Rob and I arrived in Brisbane bright and early Thursday morning, safe and sound after a smooth two hour flight from Cairns. I'd flown in from TI the night before and met up with Rob at Rydges hotel where we shared a lovely meal and a couple of glasses of wine in the hotel dining room. It was nice to be together after four days apart and while Rob was still in pain, we both felt that once back home things would turn out for the better. And they have :-)
We saw the specialist on Thursday afternoon and she has told us that Rob does not require surgery for his injury. She is confident that after a course of cortisone injections and some very specific physiotherapy he will heal. Thank God. It was so great to finally have him seen by a professional who knew what they were talking about, knew what to do, was willing and able to take control and to make things happen.
Over the next three to four weeks things are going to get better.
I'm also here for another reason. My brother Phil has been diagnosed with lung cancer - it seems it's been there for a while. Yesterday I went to the hospital with Mum - I hadn't seen him since February when I left to go back to TI - and although he looks sick and is very thin, I thought he looked just like Phil.

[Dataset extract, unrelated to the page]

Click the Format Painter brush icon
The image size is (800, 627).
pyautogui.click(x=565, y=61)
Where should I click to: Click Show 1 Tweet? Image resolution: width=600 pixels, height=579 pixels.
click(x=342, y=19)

Mum left us for a short time while she spoke to the palliative care co-ordinator which gave us a chance to catch up and talk about what's been happening. He still has his wicked, dry sense of humour and Mum came back into the ward to find me laughing at something he'd said and Phil shaking his head at his own joke.
He'll be in hospital at least until Monday while they fine tune his medication, and then they'll send him home to be cared for by Mum, me (while I'm here) and the palliative care team. This morning I went to see him by myself. When I got there he was up and about to take himself into the garden (the beer garden as he calls it) for some fresh air.

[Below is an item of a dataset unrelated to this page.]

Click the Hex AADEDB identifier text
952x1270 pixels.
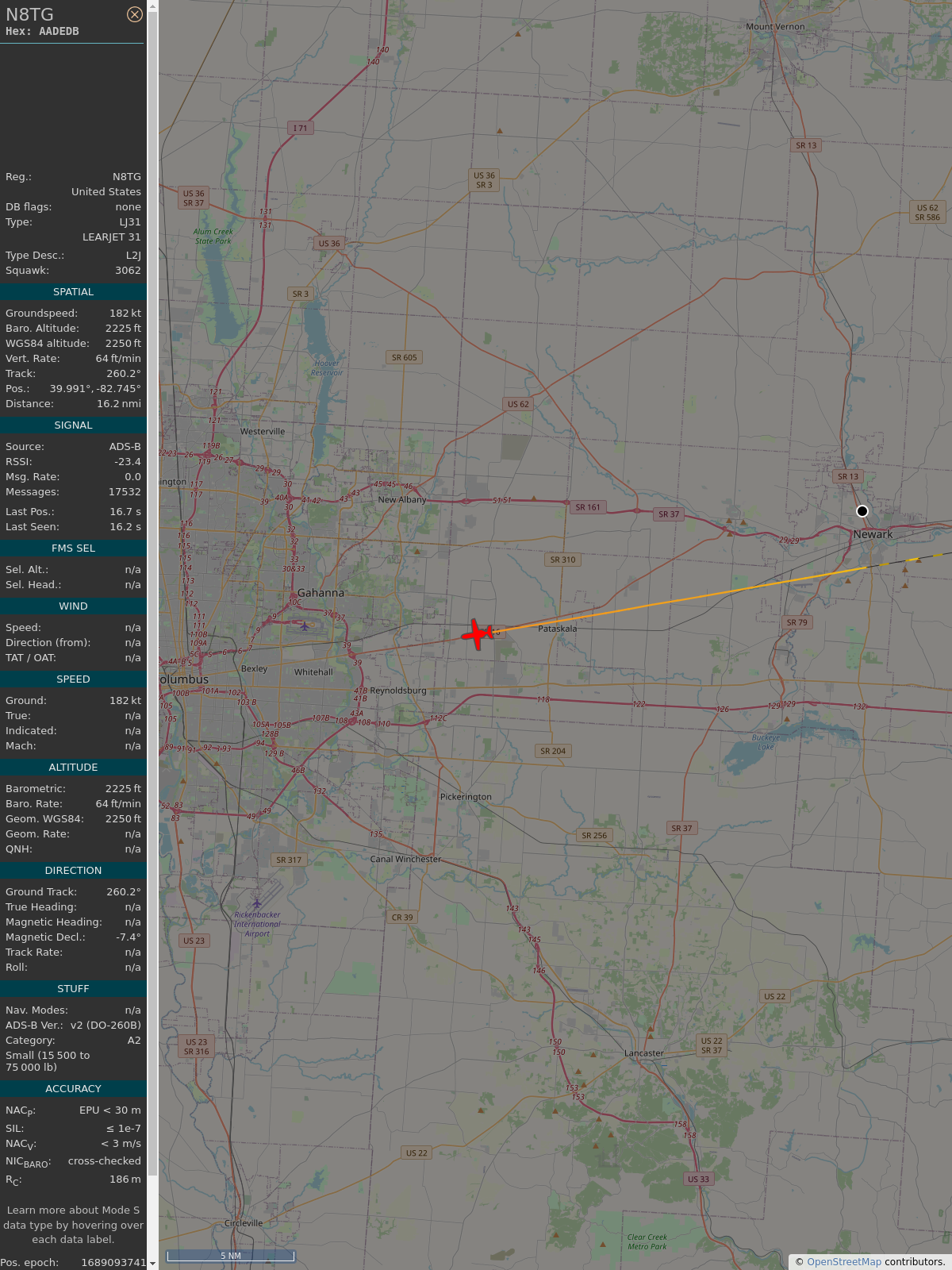42,32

We sat outside for about an hour and a half and he talked the whole time. I feel sad because (i) my brother and I have never sat and talked for one and a half hours before and (ii) he is holding onto a bit of anger. At one point I told him to let it go, but then I decided that he needed this time to vent, that maybe if I just sat and listened he could get it out and feel better. So that's what I did. I sat, I listened, I didn't agree or disagree - I was just there. And it was good.
I'm amazed at how easy it was to be with him and to say the things that we did. We talked openly about things that should have been awkward but it wasn't. And, his dry sense of humour is still alive and well, so much so that I found myself making jokes at his expense, which he thoroughly enjoyed :-)
I want Phil to have peace of mind and if that means being with him for ten minutes or for hours as he talks, remembers, laughs, cries, hopes, dreams, sleeps - or we just sit and watch TV together, then so be it. I'm sad for me that I've waited so long to spend quality time with my brother.
Life is about opening your heart to love.